* Aim:
Convert the lines of the items below into a numbered list, one line per number, with blank lines left out.

* Data lines:
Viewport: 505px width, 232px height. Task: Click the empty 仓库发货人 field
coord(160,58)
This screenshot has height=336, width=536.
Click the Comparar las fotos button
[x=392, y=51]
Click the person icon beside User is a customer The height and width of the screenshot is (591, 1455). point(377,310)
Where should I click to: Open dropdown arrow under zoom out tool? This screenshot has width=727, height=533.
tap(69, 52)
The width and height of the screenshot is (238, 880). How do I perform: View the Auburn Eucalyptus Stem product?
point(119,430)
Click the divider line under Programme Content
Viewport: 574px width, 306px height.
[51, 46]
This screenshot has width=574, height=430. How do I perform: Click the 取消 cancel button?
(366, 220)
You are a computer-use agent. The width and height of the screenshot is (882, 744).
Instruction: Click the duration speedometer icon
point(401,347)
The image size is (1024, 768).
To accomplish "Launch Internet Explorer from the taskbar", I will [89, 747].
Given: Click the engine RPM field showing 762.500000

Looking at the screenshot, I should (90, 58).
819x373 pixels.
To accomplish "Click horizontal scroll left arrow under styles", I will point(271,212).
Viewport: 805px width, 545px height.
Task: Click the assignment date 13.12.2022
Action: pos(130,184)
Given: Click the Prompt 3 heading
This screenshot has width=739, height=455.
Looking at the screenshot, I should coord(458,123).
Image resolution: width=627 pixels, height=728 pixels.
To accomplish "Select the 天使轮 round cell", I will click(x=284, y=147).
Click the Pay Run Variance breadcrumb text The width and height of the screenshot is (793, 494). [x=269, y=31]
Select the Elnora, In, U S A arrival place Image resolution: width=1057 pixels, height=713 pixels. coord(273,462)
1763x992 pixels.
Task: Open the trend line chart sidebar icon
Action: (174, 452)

* Completed task:
1. Viewport: 505px width, 232px height. Task: Click the empty 仓库发货人 field
2. coord(160,58)
3. This screenshot has height=336, width=536.
4. Click the Comparar las fotos button
5. [x=392, y=51]
6. Click the person icon beside User is a customer The height and width of the screenshot is (591, 1455). point(377,310)
7. Where should I click to: Open dropdown arrow under zoom out tool? This screenshot has width=727, height=533.
8. tap(69, 52)
9. The width and height of the screenshot is (238, 880). How do I perform: View the Auburn Eucalyptus Stem product?
10. point(119,430)
11. Click the divider line under Programme Content
12. Viewport: 574px width, 306px height.
13. [51, 46]
14. This screenshot has width=574, height=430. How do I perform: Click the 取消 cancel button?
15. (366, 220)
16. You are a computer-use agent. The width and height of the screenshot is (882, 744).
17. Instruction: Click the duration speedometer icon
18. point(401,347)
19. The image size is (1024, 768).
20. To accomplish "Launch Internet Explorer from the taskbar", I will [89, 747].
21. Given: Click the engine RPM field showing 762.500000
22. Looking at the screenshot, I should (90, 58).
23. 819x373 pixels.
24. To accomplish "Click horizontal scroll left arrow under styles", I will point(271,212).
25. Viewport: 805px width, 545px height.
26. Task: Click the assignment date 13.12.2022
27. Action: pos(130,184)
28. Given: Click the Prompt 3 heading
29. This screenshot has width=739, height=455.
30. Looking at the screenshot, I should coord(458,123).
31. Image resolution: width=627 pixels, height=728 pixels.
32. To accomplish "Select the 天使轮 round cell", I will click(x=284, y=147).
33. Click the Pay Run Variance breadcrumb text The width and height of the screenshot is (793, 494). [x=269, y=31]
34. Select the Elnora, In, U S A arrival place Image resolution: width=1057 pixels, height=713 pixels. coord(273,462)
35. 1763x992 pixels.
36. Task: Open the trend line chart sidebar icon
37. Action: (174, 452)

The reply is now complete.